### Material provided
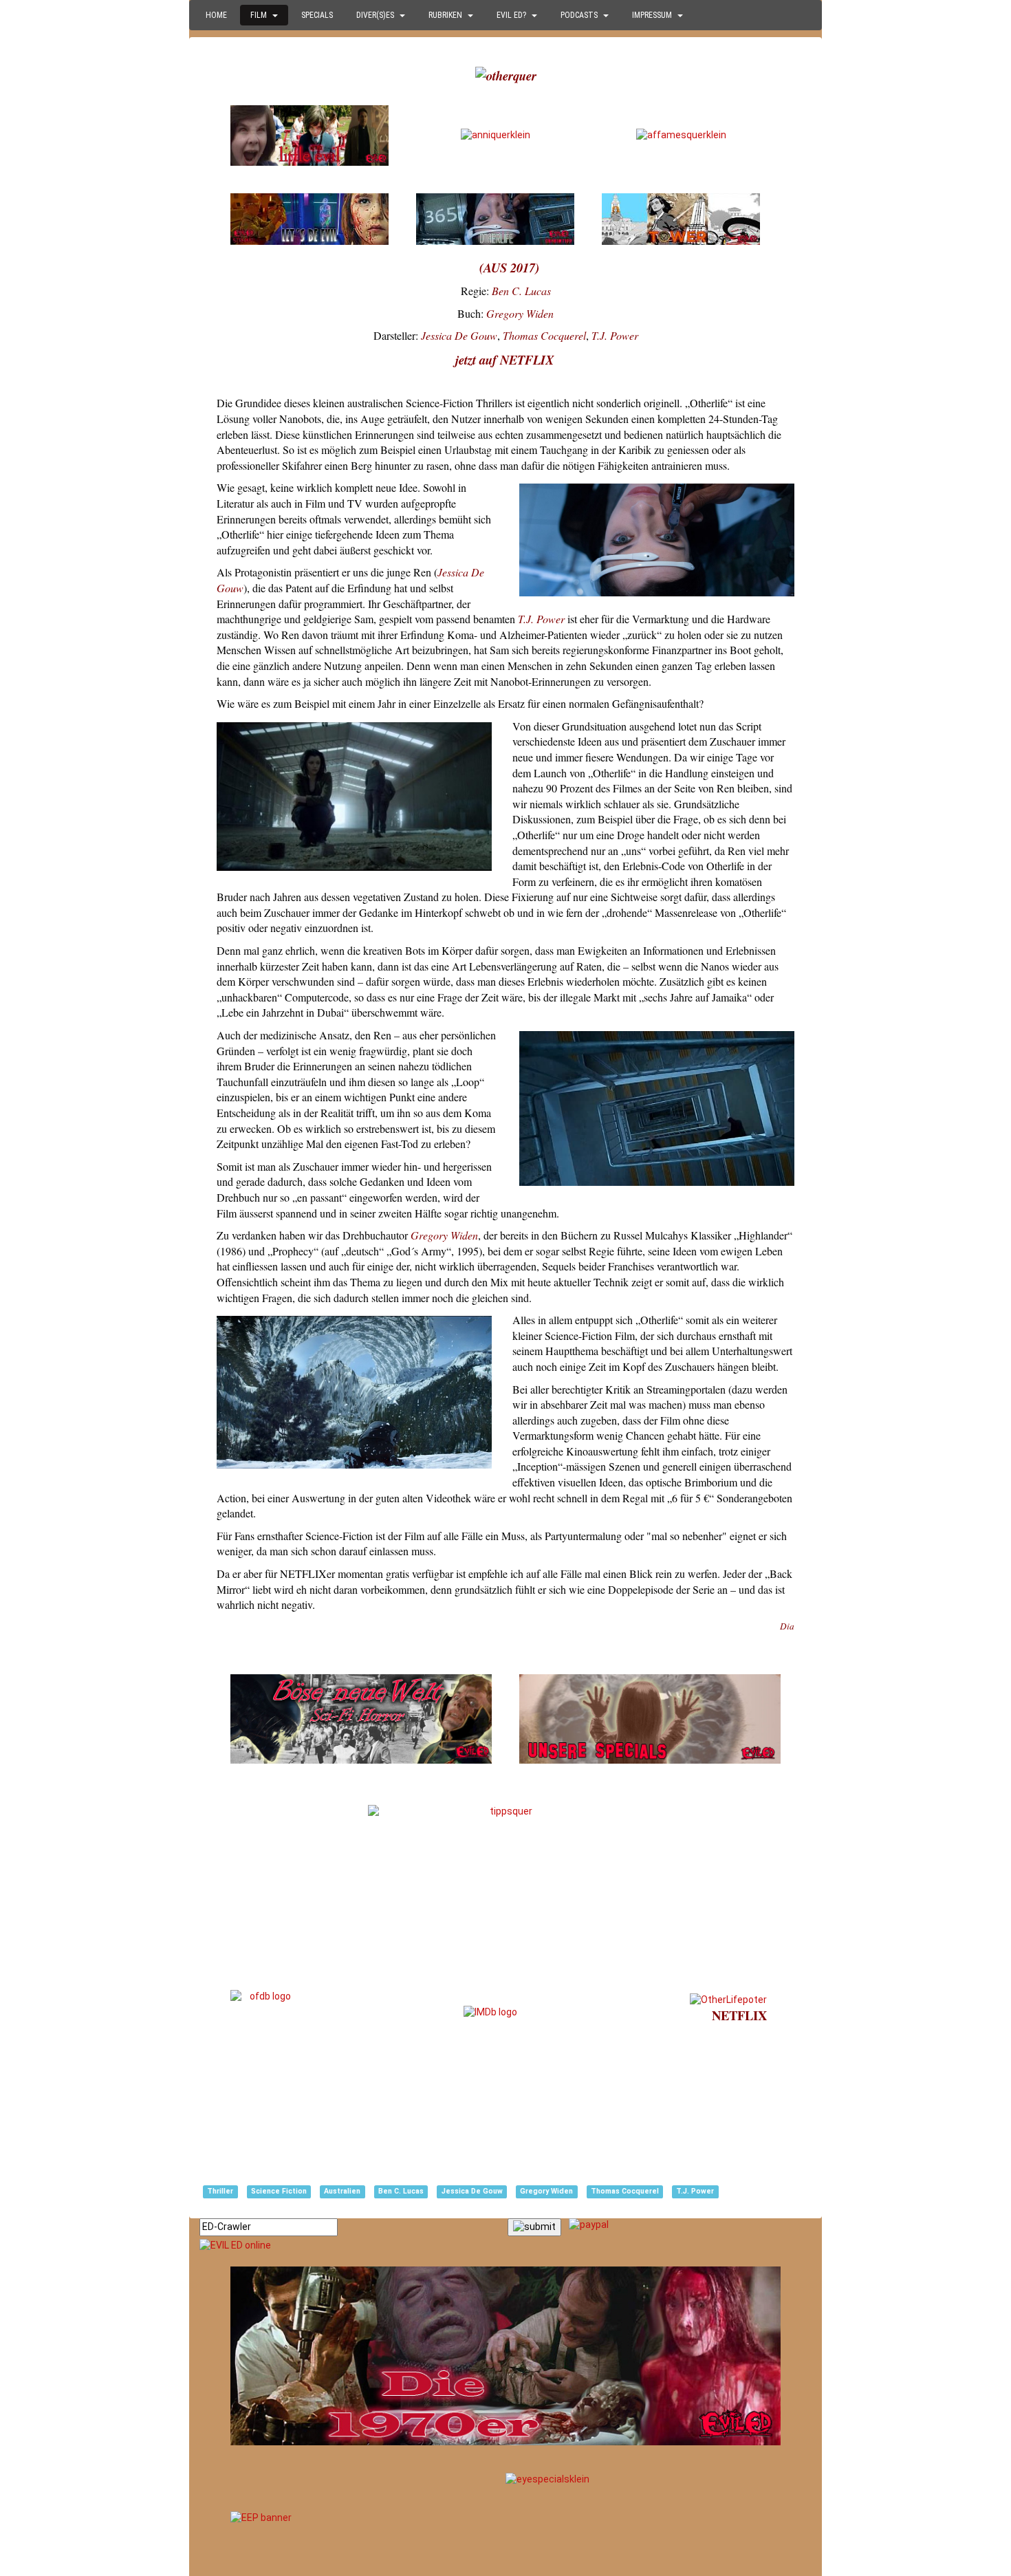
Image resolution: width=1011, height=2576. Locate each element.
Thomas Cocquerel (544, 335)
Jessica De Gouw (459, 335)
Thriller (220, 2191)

* * *

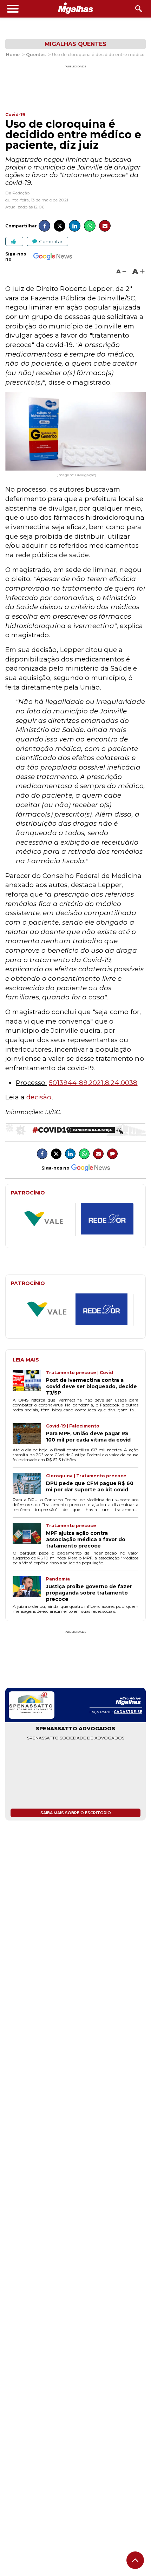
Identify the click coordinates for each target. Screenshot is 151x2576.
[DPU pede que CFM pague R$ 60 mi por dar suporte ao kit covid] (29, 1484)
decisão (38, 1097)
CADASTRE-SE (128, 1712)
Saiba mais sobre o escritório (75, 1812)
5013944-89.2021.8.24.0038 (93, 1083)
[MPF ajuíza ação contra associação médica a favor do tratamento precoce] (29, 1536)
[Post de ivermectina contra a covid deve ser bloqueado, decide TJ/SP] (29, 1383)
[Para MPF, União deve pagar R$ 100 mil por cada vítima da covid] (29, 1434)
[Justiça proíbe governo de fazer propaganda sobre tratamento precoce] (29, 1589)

==

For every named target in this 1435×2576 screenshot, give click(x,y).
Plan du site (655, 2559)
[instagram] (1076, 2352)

### What to produce
Look above for the line with "[Para MPF, União" and the line with "[Justiça proíbe governo". Retype those two lines and every line between them exactly, adding nothing.

### Solution to the exercise
[Para MPF, União deve pagar R$ 100 mil por cada vítima da covid] (29, 1434)
[Justiça proíbe governo de fazer propaganda sobre tratamento precoce] (29, 1589)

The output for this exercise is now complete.